By Rajeev Ranjan Roy, IANS
New Delhi : The clock is ticking away fast and furious for India’s Parsi community. Alarmed by their dwindling numbers – as per the last census the Parsi population was less than 70,000 – the National Commission for Minorities (NCM) has swung into action.
The NCM intends to encourage timely marriages and the joint family spirit among Parsis as non-marriage, falling fertility and separation are some of the leading causes behind the decline in their population.
“We want to help them in checking the decreasing numbers,” NCM chairperson Mohammad Shafi Qureshi told IANS. He said Mehroo Dhunjisha Bengalee, a Parsi commission member, was coordinating with community leaders.
The panel took this mission upon itself after its survey found that only 99 childbirths took place in the community last year till August 2007. In 2002, 206 births were reported across the country and the figure came down to 174 in 2006.
History has it that around 18,000 Parsis, who are Zoroastrian by faith, fled to India from Persia during the Arab-Muslim war over 1,000 years ago and settled in Gujarat. Over the years, the community made a name for itself in entrepreneurship.
But not all is well with them today.
“Our number is steeply going down, and the trend has to be reversed. The panel is willing to join community leaders in saving them from almost extinction in India,” said Bengalee, who is a former vice-chancellor of the University of Mumbai.
The survey commissioned by the minority panel found that late marriage or none at all, fertility decline, emigration, out marriages and separation are the main causes behind the declining numbers of Parsis in India.
As per Census 2001, Parsis number 69,601 in the country, while other minority groups are much higher in number like Jains 4.2 million, Buddhists 7.9 million, Sikhs 19 million and Christians 24 million. Muslims being the largest minority community in India accounts for 13.8 percent of the total population of over one billion.

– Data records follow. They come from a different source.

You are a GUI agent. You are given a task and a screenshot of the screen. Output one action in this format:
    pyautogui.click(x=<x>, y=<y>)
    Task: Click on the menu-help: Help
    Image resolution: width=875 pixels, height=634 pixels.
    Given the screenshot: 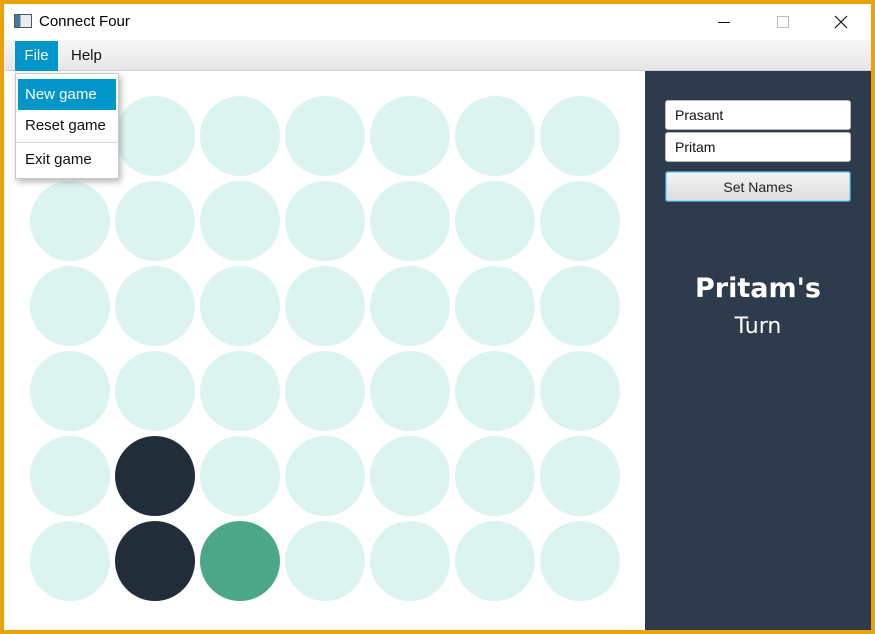 What is the action you would take?
    pyautogui.click(x=86, y=56)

During 1991-2001, the growth rate was 36 percent among Muslims, 24.5 percent among Buddhists and 22.6 percent among Sikhs, while the Parsi population declined by 8.88 percent, says the census report.

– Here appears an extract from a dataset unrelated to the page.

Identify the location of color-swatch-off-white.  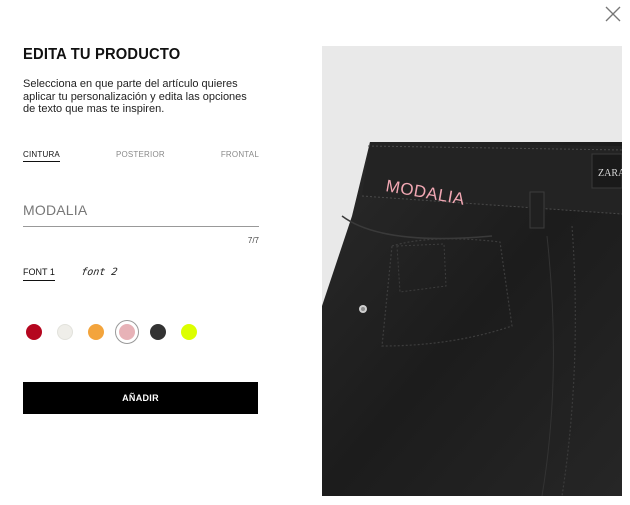
(65, 332).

The NCM intends to encourage the minority community to foster the spirit of joint family, encourage timely marriages, check divorces and increase intensive post-marriage family interaction countrywide, particularly in Mumbai, where a sizable number of Parsis live in India.

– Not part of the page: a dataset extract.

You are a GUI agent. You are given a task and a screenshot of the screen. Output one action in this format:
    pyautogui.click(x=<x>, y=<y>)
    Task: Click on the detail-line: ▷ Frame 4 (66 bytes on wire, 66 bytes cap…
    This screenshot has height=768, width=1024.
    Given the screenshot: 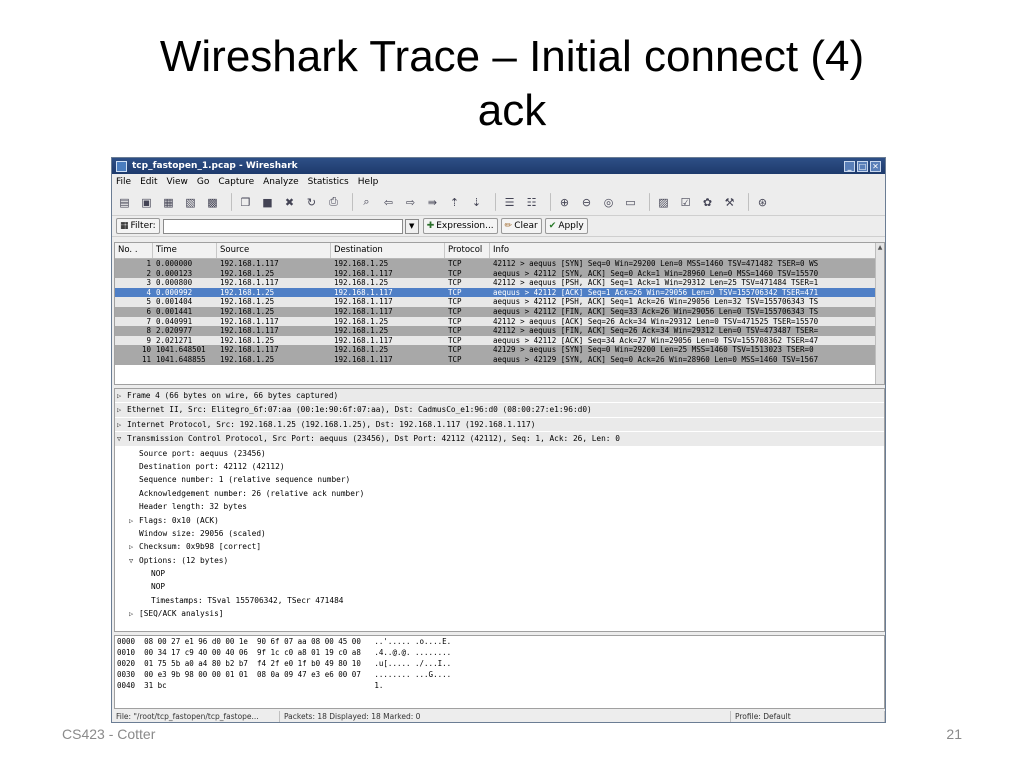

While they are mainly concentrated in Maharashtra and Gujarat, they also have a presence in Madhya Pradesh, Jharkhand and Uttar Pradesh.
“Though late marriages and divorces are some of the known causes of the decreasing number of Parsis in India, what is lacking is the zeal of entrepreneurship,” she said.
“The urge for early employment and strengthened family ties to live together and lead the Zoroastrian way of life, knitted in good thoughts, is also missing.”
Though Bengalee does not keep good health, she is making a big effort to help increase the Parsi population. She has sent copies of the survey to community leaders with an appeal to them for “uniting and living up to their great heritage”.
“I want them to debate at their regular meetings with youth and family parents the causes of depleting numbers. Many of them remain unmarried for want of a good match, and many migrate to Australia, New Zealand, the US, England and Canada and settle there,” she said.
In order to discourage the tendency of family planning among Parsis, the Parsi panchayat in Mumbai provides all financial support to rear the third children onwards.
“Parents do not need to spend any money on their upbringing and education. The panchayat does the needful. Such measures are making a difference. Still, community efforts are required,” Bengalee said.